第26回大分県病院学会/大分県別府市/2008.11.24

シンポジウム
医療崩壊から再生への取り組み〜急性期〜

理事長 中村太郎

医療といっても、慢性期、回復期、亜急性期、急性期の分野があり、そのどれもが、地域の安心や安全のために必要不可欠です。大分中村病院は、大分市の中心部に位置し、半径5キロ以内には大分赤十字病院、大分県立病院、大分医師会立アルメイダ病院という公立の急性期病院が存在しています。ベッド数は260床(ICU6床、回復期リハビリテーション病棟23床含む)、平均在院日数17.5日、年間救急搬送数1800台/年、手術件数1500件/年、常勤医数31人)が現在の状況です。「医療による社会貢献」を理念として、二次救急医療やDMATに参加するなど救急医療に力を入れています。一方で、一般にイメージされる急性期病院とやや趣を変え、リハビリテーションと緩和ケア、障害者スポーツへの支援など、病気や障がいを持った方が地域で暮らしていくのをサポートしようとしています。また、医療は社会共通資本という考えから、社会医療法人への転換を目指して準備を進めています。同じく理事長を務めている別府市に本部のある社会福祉法人「太陽の家」と連携を深め「取り残される人のいない社会」、言い換えるとソーシャル インクルージョンの実現を目指しています。
さて、言い尽くされた感はありますが、医療費抑制の政府基本方針の中、度重なる診療報酬の改定による減収、「療養病床削減計画」「後期高齢者医療制度」など、くるくる変わる医療政策に振り回され、さらに医師不足、看護師不足などによる診療中止や病棟閉鎖など、「あまりにも現場を知らない行政」に医療、特に地方での医療は疲弊しきっています。

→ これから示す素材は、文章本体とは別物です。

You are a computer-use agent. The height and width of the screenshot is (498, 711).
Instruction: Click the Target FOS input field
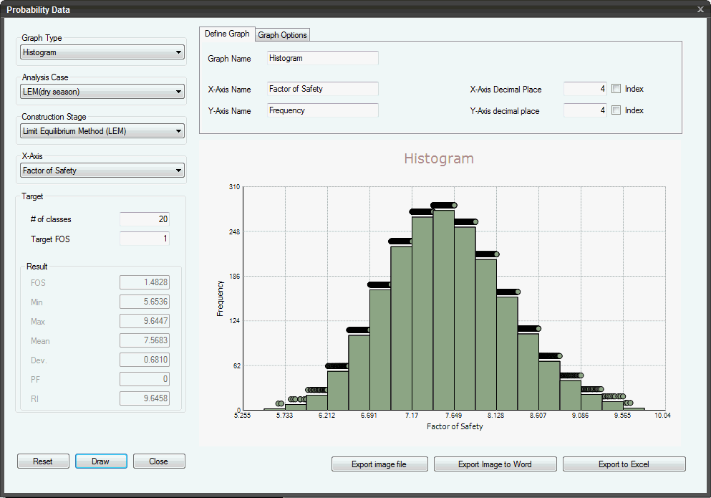(x=145, y=239)
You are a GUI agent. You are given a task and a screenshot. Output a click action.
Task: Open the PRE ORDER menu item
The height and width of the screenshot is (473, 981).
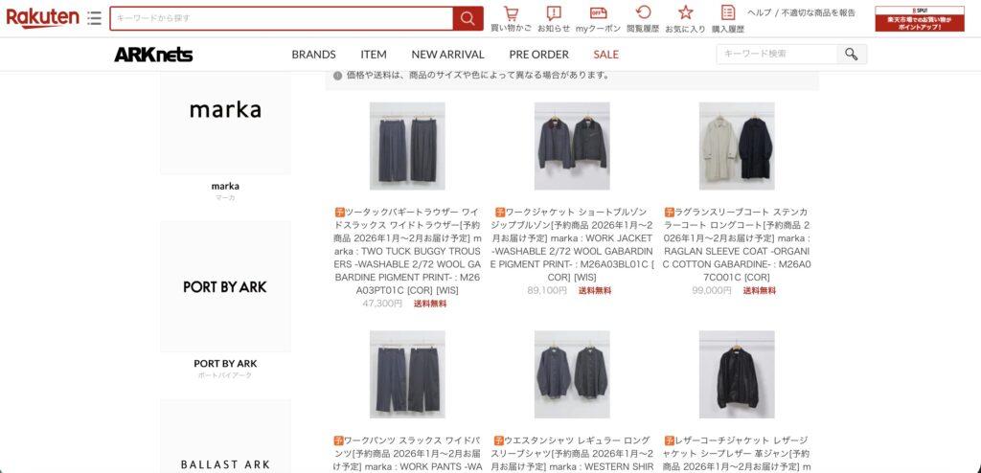tap(538, 55)

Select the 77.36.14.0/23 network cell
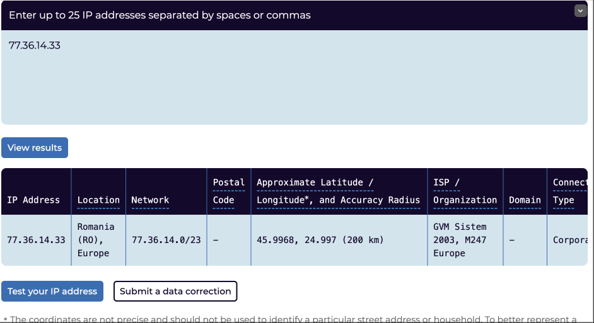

言うまでも無く医療の相手は「人」であり、医療の現場を担っているのも「人」ですが、悲しいことに今の行政は「数字」を相手に政策を決めています。さらにモンスター患者や未収の問題など、マスコミの影響もあってか医師と患者さんの関係も大きく変わってきました。この数年間で日本が大切にしてきた「絆」や「信頼」といったものが急速に失われ、弱肉強食や商業主義といった、本来は医療の対極に位置すべき考えが医療を蹂躙している感を強く持っています。
その中で補助金のない民間病院が、設備投資や人員の確保に多額のコストがかかる「急性期医療」を医療の質を維持向上させながら担っていくのは、並大抵のことではありません。
私の病院の周囲では、最近、マンションがたくさん建設されています。郊外での車が必要な戸建住宅から、歩いて生活可能なコミュニティを求め、これらのマンションに移り住む後期高齢者が増えていると聞きます。最近は90歳代の方の来院も珍しいものではなくなってきました。にもかかわらず国は病院から高齢患者を追い出すような政策に躍起になっています。
高齢化社会の現実の中で、救急医療のみならず脳卒中や心疾患や肺炎後のリハビリテーション、緩和ケア、高齢者施設、障害者施設など地域に「安心と安全」を提供できる大分県の医療体制作りを本シンポジウムで議論できればと思います。